Matthew Henson Hiker-Biker Trail
Matthew Henson Hiker-Biker Trail is an asphalt-paved park trail that provides a connecting route from Veirs Mill Road through to Layhill Road. It runs for most of its length through Matthew Henson State Park.
Perhaps you would like to see a PDF MAP.
Matthew Henson State Park Segment
Matthew Henson Hiker-Biker Trail has a western terminus in Winding Branch Local Park, where it will connect to the southern stub of Gaynor Road at Hunter's Lane. Another spur in Winding Branch Local Park will connect to the northwestern stub of Dewey Road.
From the western terminus, the Trail runs near the western bank of the Turkey Branch (also known as the Watery Branch) of Rock Creek to approximately the intersection of Turkey Branch Parkway and Grenoble Drive. At this point it begins to run more deeply into the Matthew Henson State Park and crosses the west branch of Turkey Branch and from there travels mostly east-northeast along the northern bank of the east branch of Turkey Branch.
The Trail crosses under Connecticut Avenue at the infamous Cloverleaf to Nowhere bridge and then crosses to the southern bank of Turkey Branch, and skirts to the north of the recently constructed stormwater retention ponds. It rises to a street grade crossing of Georgia Avenue just southeast of the intersection of Georgia Avenue and Hewitt Avenue.
Matthew Henson Greenway Segment
The Trail exits Matthew Henson State Park at Georgia Avenue, and on the east side of Georgia Avenue it parallels the road, crossing to the south of the Global Mission Church and then it continues east-northeast in the Matthew Henson Greenway. It runs south of and generally parallel to Hewitt Avenue, crossing the ridge that separates the Rock Creek and Potomac River watershed from the Anacostia River Watershed. It parallels one of the small tributaries to Bel Pre Creek as it enters Bel Pre Neighborhood Park and here it has connections to both the northern and southern stubs of Rippling Brook Drive. It crosses Bel Pre Creek proper just south of Bel Pre Elementary School. From there it crosses Layhill Road and enters the Layhill Village Local Park, with an eastern terminus connecting to both the northern and southern stubs of Alderton Road.
The route followed by the Matthew Henson Hiker Biker trail is one of great antiquity. It is one of the shortest and least-difficult portages between the Rock Creek/Potomac watershed and the Northwest Branch (Anacostia) watershed. However, there is reason to believe that the actual route most traveled in pre-Columbian and in early Colonial days was more along the path of the present-day Turkey Branch Parkway and Hewitt Avenue. Both the Turkey Branch of Rock Creek and Bel Pre Creek are historically subject to significant flash-flooding problems during cloudbursts.
Early Modern History
The history of the Matthew Henson Hiker Biker Trail from about 1950 to about 2000 is roughly the same as the history of Matthew Henson State Park.

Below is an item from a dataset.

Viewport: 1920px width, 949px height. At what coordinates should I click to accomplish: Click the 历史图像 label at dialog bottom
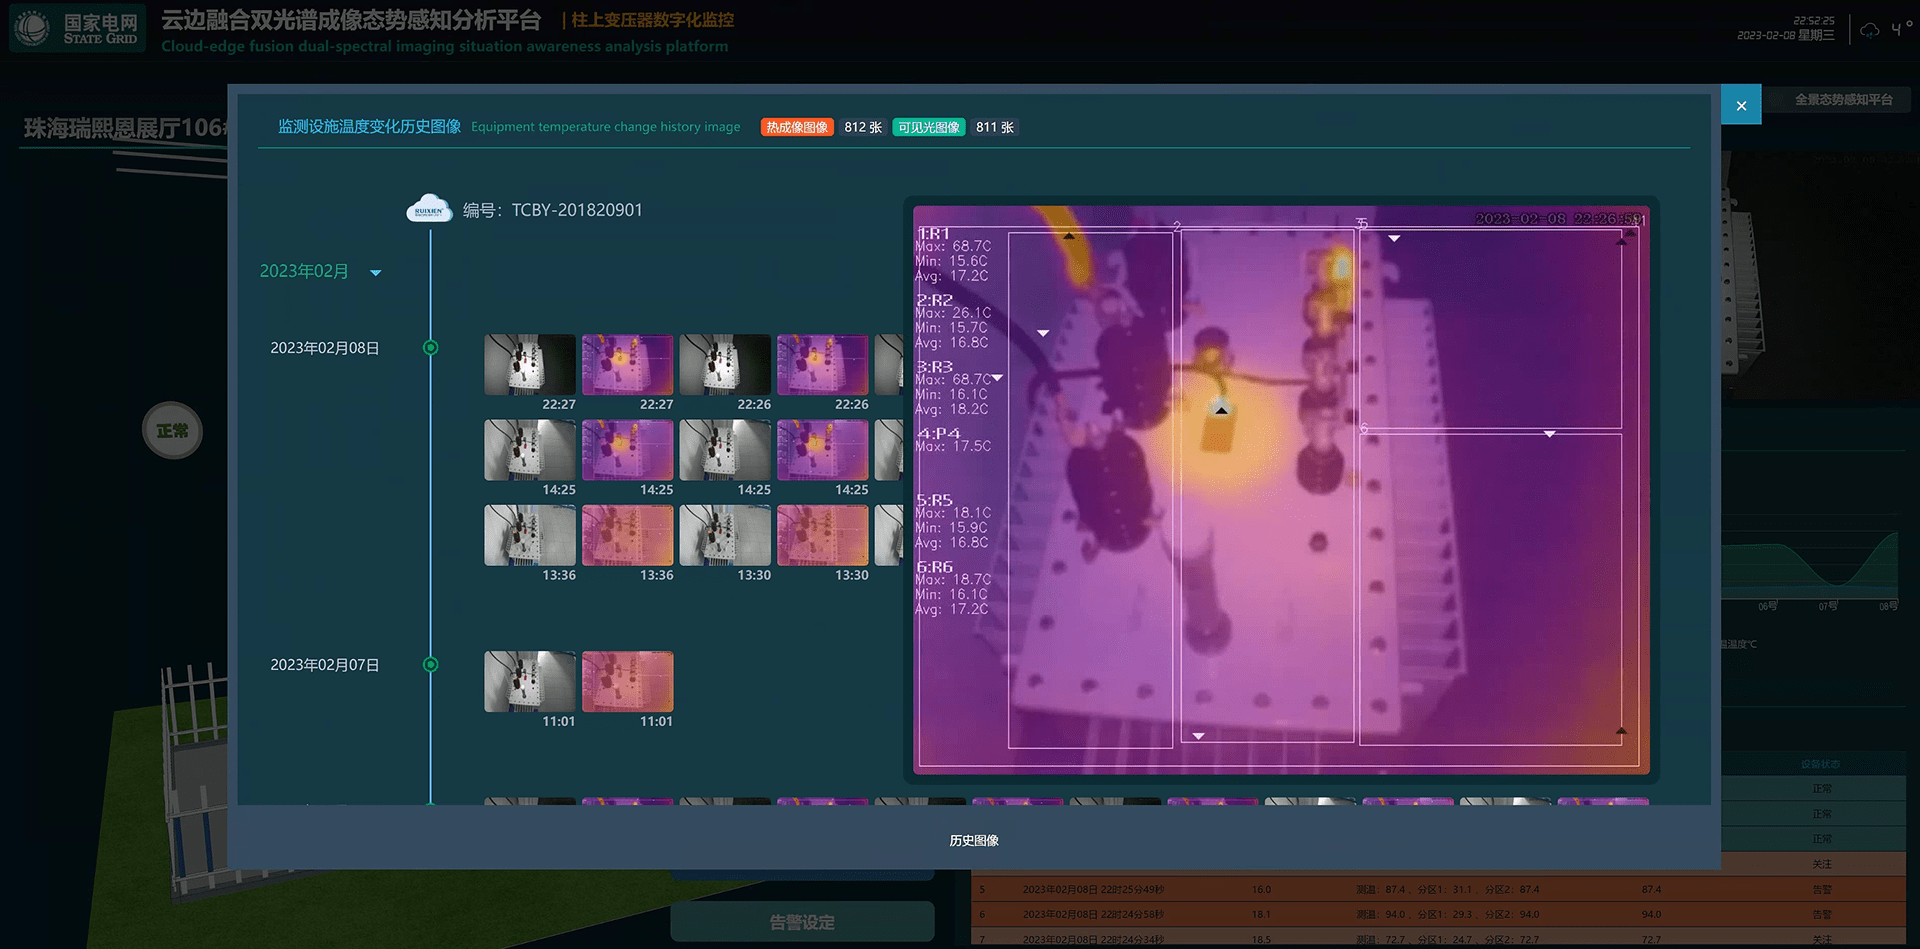click(x=974, y=841)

Originally, this was to be the route of a vehicular parkway or freeway usually referred to as "the Rockville Facility". Legislative action in 1987 and 1990 reserved the right-of-way of the proposed Montrose Parkway north of Veirs Mill Road and west of Georgia Avenue to the Matthew Henson State Park. To the east of Georgia Avenue, this is properly referred to as the Matthew Henson Greenway.
Maryland House Bill 399 entitled "Montgomery County - Matthew Henson State Park - Expansion MC 305-03" was unanimously voted into law.
Funding was received by the Department of Parks for design and construction of the Trail.
Court actions and protests were resolved, which had argued against the Trail, and then against making the Trail a paved asphalt trail.
Construction begins, concurrent with the Turkey Branch Stream Restoration Project final phases.
The official opening date for the Trail is 2009 May 9 (Brachfeld, Melissa, "Matthew Henson Hiker-Biker Trail to open Saturday: Dedication ceremony will celebrate completion of pathway through state park", Montgomery Gazette, May 6, 2009, downloaded 2009 May 7). Perhaps you may wish to see images from this dedication ceremony.
A personal note: at the conclusion of the dedication, on a beautiful early summer day, even as final thanks was made to Ms Garrott for her lifetime of contribution to Montgomery County with the culmination being this posthumous opening of this park and trail, a sudden and powerful breeze came out of nowhere and briskly stirred the trees and brought a lovely cool to we who stood there in the sun.
They say that when the angels dance, they vigorously flap their wings.
May there always be a blessed breeze at this pavilion on the trail.